RNS Research Grant Award: coin hoards from Palermo

by Antonino Crisà

In February 2016 I made an application to the Royal Numismatic Society to request funds in order to study two coin hoards found in Palermo province during the second half of the nineteenth century. The first eighteenth-century Sicilian coin hoard, discovered at the railway construction site in Cerda (Palermo) (1869), was supposed to be preserved at the Archaeological Museum ‘A. Salinas’. Following an accurate survey in the museum storehouse, the hoard has not been found there. However, I have already published archival records on the Cerda hoard (A. Crisà, ‘An eighteenth-century Sicilian coin hoard from the Termini-Cerda railway construction site (Palermo, 1869)’, American Journal of Numismatics, 26 (2014): 339-62).

I therefore focused all of my research on the second hoard, found at ‘Via Maqueda’ in Palermo (1872). The hoard currently includes 76 silver coins, dated to the sixteenth century and minted in Sicily (scudi, tarì, etc.), Spain (8 reales, 4 reales, etc.) and Malta. Issuers are mostly Charles V (1516-56), Philippus II (1556-98), Jean de la Vallette (1557-68) and Jean Levesque de la Cassiere (1572-81). Antonino Salinas (1841-1914), who was the Museum Director at that time, had supervised the huge construction site at Via Maqueda. He finally acquired the hoard in 1872 and performed preliminary cataloguing, although the hoard is still entirely unpublished.

The hoard is extremely interesting and is certainly worthy of publication. In fact, it sheds new light on the archaeological context, the history of Sicilian archaeology, and coin circulation and hoarding trends in sixteenth-century Sicily.

Philippus II (1556-98), AR 10 tarì, Messina (1571) (inv. 68331, Museo ’Salinas’, Palermo)

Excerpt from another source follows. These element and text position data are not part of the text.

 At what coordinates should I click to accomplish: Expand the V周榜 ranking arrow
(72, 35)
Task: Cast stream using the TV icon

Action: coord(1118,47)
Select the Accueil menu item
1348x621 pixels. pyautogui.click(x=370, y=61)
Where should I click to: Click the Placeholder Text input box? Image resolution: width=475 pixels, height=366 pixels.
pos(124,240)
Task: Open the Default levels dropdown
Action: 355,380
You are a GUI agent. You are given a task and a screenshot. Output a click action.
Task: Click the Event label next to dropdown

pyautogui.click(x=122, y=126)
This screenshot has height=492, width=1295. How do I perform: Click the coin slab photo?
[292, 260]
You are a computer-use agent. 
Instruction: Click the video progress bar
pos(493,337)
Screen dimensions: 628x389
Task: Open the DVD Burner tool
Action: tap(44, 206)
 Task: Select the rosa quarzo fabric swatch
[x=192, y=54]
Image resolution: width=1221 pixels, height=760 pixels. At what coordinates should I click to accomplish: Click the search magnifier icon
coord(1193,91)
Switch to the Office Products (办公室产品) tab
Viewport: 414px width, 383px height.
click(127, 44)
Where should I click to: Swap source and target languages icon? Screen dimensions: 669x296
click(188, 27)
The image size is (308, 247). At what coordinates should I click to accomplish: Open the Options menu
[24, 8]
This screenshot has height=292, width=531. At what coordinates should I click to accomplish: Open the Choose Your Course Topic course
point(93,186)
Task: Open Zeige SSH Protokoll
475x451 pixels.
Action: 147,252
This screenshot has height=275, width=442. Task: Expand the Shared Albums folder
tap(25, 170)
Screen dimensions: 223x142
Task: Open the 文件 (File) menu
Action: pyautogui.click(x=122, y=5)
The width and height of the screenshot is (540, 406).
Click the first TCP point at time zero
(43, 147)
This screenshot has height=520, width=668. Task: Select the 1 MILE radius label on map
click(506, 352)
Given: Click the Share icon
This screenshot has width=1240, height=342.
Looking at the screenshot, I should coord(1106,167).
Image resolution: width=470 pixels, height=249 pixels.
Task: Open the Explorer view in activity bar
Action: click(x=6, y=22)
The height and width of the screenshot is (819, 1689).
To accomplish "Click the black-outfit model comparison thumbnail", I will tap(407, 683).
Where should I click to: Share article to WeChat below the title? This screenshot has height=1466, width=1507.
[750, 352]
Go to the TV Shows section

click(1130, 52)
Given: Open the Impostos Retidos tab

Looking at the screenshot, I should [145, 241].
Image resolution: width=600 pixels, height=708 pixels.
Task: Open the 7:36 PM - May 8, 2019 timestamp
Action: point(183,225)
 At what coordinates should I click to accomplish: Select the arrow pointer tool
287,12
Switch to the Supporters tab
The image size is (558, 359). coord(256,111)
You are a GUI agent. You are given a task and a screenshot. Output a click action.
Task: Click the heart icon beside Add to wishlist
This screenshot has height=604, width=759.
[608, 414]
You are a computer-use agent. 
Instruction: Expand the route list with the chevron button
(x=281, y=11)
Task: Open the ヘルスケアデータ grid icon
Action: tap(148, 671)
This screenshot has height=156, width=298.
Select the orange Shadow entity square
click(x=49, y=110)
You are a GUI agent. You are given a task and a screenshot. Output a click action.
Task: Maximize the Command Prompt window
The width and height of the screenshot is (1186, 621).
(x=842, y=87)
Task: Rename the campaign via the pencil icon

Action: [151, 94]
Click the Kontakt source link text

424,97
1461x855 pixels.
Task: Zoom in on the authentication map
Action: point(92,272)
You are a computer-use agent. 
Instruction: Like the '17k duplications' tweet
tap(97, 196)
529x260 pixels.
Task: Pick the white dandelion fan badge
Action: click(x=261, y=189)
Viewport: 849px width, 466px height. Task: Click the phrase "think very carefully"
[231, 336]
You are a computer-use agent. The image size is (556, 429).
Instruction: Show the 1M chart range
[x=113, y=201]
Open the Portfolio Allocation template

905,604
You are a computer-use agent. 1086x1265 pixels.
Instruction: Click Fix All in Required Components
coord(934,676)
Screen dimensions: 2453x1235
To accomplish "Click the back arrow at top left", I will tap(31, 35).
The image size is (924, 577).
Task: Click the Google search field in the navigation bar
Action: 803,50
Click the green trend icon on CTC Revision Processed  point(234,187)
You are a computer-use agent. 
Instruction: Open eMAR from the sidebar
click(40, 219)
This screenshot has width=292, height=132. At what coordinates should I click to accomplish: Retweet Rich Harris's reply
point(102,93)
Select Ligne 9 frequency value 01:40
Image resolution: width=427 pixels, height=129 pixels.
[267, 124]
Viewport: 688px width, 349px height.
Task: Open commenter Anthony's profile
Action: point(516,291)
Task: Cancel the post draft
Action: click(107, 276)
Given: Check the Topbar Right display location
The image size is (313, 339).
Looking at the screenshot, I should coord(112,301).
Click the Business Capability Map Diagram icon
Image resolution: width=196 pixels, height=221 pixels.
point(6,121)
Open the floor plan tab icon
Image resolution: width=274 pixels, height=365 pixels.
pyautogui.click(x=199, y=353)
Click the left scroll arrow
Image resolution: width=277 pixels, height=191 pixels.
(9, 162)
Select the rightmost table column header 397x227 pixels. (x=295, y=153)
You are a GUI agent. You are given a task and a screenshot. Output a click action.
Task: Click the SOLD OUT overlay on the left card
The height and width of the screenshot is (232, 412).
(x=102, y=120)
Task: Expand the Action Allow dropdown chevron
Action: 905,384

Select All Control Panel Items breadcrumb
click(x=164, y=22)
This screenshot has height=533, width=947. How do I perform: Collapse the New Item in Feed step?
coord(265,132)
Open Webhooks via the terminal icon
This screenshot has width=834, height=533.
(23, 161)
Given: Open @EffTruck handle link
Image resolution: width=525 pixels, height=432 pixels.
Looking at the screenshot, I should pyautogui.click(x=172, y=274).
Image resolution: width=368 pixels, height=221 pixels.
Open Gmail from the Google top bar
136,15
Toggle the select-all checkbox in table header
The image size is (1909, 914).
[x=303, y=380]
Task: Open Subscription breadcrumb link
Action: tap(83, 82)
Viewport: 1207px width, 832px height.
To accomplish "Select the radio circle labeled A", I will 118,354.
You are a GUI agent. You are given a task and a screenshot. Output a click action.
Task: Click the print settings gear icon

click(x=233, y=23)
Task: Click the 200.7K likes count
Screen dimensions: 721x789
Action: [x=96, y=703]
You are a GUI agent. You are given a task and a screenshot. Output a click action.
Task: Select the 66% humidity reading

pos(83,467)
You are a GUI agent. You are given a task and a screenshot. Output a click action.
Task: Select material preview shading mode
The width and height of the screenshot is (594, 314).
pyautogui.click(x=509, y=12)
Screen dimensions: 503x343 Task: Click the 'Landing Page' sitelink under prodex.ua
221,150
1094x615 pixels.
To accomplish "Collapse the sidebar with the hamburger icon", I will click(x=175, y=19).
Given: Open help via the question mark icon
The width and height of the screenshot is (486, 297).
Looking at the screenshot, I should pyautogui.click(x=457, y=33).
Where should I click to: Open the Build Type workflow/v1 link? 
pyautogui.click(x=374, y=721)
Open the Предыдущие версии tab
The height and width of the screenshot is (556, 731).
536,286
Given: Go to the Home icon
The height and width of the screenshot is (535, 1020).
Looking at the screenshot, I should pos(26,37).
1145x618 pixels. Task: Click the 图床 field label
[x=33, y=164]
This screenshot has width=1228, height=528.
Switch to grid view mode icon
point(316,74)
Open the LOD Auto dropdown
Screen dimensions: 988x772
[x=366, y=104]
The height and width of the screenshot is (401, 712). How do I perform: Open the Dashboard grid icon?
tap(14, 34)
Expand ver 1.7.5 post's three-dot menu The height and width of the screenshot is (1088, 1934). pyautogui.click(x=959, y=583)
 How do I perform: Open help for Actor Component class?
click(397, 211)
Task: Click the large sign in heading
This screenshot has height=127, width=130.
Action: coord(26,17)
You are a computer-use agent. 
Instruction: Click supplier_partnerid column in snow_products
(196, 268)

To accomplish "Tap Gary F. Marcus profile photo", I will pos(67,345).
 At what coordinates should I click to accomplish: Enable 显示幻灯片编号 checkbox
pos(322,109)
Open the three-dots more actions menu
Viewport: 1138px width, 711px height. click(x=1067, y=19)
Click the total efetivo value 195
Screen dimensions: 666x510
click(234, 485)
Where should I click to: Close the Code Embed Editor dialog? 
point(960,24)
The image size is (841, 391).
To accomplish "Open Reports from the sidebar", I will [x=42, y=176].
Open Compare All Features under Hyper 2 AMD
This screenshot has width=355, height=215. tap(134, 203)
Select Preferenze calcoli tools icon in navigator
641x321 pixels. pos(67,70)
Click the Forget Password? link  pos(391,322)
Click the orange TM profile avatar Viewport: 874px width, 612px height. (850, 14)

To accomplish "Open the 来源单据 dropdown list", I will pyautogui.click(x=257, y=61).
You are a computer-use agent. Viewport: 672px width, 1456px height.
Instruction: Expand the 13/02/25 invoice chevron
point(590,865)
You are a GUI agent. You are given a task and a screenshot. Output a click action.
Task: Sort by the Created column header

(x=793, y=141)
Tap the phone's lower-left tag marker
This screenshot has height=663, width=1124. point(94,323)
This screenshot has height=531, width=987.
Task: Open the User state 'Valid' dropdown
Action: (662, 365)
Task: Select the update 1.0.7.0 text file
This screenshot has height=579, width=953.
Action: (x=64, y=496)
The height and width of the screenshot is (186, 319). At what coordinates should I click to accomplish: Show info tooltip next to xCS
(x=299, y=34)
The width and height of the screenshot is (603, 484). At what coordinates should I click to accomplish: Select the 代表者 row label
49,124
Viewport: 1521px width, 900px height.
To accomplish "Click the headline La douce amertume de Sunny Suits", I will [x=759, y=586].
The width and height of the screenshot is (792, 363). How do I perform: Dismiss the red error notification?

I carried out my work in Palermo in stages in September 2016 and 2017, as follows:


1. Palermo Museum: preliminary coin cataloguing: all coins measured, weighed and analysed.


2. Palermo Museum: further coin analysis: all coins studied accurately.

3. Palermo Museum (Archive): archival research: I found 15 crucial records relevant to the hoard discovery.

4. Palermo City Council: archival research at the local historical archive. The institution holds 10 records on the construction site at Via Maqueda.


5. Palermo Museum: lastly, after having obtained a special authorization by the Museum Director Francesca Spatafora, I photographed all of the coin hoard.

Following this promising research, I am currently working on a paper regarding the Via Maqueda Hoard (1872) and all relevant archival records, to be published in an international journal. Documents offer crucial data to reconstruct the hoard’s discovery, its acquisition by the Palermo Museum and the interaction between museum and state authorities dealing with casual archaeological discoveries.

Lastly, I want to thank the Royal Numismatic Society for granting this award, which allowed me to perform my research in Sicily successfully.